Unicycles can be so ambiguous sometimes. Is it a bike? Are you walking? Or is it some crazy hybrid in the middle?

Whatever the legalese might say there are always going to be places where you’ve got to do it by ear.

Presumably you’re perfectly entitled to go on roads. Are you? Fast, large wheels presumably can’t go anywhere else if there are no cycle tracks. But then you wouldn’t go on a road with a little 16" ride.

So instead you go on the path. I’ve a 20" and a 24"; I go on paths. Obviously the onus is on you to avoid crashing into people, either by going slowly, going around or dismounting.

So then where does a unicycle have right of way over people? There’s a particular road on campus that many people cross on foot. People stop for cars; people without the urge to be injured stop for bikes, but people rarely stop for a unicycle, irrelevant of how fast I’m going. My closest incident so far (in three weeks…) has been when someone walking in the road decided to run to the other side, and came damn close to sending us both into a heap.

This is just one situation when the unicycle doesn’t really have it’s place to stand, as it were, so you’ve got to make it up as you go along. But how long will it be before I don’t react fast enough and do in fact end up in a heap? Has anyone been in a pedestrian related collision?

Or collided with a bike, for that matter? On the larger paths bikes pretty much have right of way over pedestrians; in this case does that include unicycles, being the half way house between the two?

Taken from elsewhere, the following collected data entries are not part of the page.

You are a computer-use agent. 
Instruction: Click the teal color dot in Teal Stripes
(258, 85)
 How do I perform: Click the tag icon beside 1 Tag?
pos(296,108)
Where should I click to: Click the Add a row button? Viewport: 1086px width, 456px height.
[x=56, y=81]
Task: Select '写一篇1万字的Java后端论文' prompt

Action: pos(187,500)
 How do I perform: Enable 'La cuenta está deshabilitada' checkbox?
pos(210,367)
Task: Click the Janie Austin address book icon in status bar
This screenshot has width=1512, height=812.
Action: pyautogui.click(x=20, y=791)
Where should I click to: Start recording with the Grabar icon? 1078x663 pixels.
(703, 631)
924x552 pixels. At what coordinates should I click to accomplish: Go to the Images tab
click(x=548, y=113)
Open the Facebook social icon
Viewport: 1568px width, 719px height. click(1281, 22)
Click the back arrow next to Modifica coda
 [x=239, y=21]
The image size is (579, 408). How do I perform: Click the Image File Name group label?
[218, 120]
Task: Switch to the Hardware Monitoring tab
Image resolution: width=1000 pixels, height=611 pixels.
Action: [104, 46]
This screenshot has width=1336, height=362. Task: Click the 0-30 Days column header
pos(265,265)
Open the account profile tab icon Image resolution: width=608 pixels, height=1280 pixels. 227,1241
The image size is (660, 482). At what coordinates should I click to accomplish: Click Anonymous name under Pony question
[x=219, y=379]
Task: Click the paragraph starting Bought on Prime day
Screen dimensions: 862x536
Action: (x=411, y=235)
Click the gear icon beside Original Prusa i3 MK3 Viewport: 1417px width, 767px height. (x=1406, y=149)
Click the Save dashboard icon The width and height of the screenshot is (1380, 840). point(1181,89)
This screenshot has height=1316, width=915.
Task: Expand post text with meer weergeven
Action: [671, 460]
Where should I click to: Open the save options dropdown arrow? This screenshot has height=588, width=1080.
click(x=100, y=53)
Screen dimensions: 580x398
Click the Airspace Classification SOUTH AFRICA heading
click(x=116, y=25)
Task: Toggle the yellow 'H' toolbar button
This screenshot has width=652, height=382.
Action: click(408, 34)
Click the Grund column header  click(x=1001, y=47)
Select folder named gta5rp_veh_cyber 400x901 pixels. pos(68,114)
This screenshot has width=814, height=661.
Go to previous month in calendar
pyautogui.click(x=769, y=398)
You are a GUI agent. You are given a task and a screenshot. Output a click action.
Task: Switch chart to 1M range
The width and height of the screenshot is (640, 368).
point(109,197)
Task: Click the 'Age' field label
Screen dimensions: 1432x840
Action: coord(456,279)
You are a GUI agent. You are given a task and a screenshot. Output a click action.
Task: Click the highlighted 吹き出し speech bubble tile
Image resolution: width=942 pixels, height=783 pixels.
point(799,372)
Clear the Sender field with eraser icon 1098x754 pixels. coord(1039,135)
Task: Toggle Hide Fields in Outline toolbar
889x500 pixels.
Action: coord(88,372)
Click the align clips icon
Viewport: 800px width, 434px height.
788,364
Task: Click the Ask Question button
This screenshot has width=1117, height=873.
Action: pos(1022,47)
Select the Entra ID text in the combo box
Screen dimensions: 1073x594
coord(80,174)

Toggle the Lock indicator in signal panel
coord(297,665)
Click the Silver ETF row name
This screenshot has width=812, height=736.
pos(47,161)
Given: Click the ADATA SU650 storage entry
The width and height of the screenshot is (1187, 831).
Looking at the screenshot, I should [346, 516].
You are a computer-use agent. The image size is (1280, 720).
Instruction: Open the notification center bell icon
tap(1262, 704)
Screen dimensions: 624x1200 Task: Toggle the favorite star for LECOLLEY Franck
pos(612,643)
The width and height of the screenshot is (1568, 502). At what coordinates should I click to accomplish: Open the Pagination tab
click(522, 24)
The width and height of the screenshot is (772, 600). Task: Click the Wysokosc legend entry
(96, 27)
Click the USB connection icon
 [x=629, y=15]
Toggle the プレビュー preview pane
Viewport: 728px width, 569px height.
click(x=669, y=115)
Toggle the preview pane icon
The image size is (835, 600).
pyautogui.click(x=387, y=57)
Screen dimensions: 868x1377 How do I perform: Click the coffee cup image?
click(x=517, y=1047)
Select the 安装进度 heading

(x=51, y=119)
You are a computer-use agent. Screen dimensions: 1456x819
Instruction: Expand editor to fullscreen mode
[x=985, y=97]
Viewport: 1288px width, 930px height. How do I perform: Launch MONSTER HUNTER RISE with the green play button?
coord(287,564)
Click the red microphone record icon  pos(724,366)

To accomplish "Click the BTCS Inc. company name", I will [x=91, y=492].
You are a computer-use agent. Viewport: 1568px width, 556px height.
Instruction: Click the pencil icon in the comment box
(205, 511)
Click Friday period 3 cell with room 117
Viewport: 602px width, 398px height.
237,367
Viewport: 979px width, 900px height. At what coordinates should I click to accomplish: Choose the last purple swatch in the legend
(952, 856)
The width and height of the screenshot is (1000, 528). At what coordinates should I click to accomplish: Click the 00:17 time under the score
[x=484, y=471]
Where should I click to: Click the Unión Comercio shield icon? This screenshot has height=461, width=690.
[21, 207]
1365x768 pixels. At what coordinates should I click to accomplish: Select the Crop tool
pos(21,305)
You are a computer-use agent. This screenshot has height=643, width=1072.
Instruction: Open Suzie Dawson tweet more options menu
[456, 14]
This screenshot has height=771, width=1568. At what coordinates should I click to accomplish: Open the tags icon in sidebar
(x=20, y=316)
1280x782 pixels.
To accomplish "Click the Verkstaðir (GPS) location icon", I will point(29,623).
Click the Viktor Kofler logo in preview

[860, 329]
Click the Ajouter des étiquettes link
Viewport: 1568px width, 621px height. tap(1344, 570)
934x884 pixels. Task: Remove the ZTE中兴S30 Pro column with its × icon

I think it’s the fact that it’s half way between a bike and, well, walking that makes it difficult. We’re not supposed to have bikes inside the houses here at university; there’s no way I’d leave my unis in the bike rack outside for any length of time, but the other day someone asked whether I should have it inside at all. They live under my bed; I’m half expecting one of the cleaners to comment on them sooner or later.

And then there’s carrying them. Technically if you’re carrying a uni it’s effectively just a lumpy item of personal luggage, but most people wouldn’t see it as that. On the way back from Durham on the train someone mentioned I should be in the bit specially for bikes because I was getting in the way… as they struggled past with their huge collection of bags that were blocking the corridor.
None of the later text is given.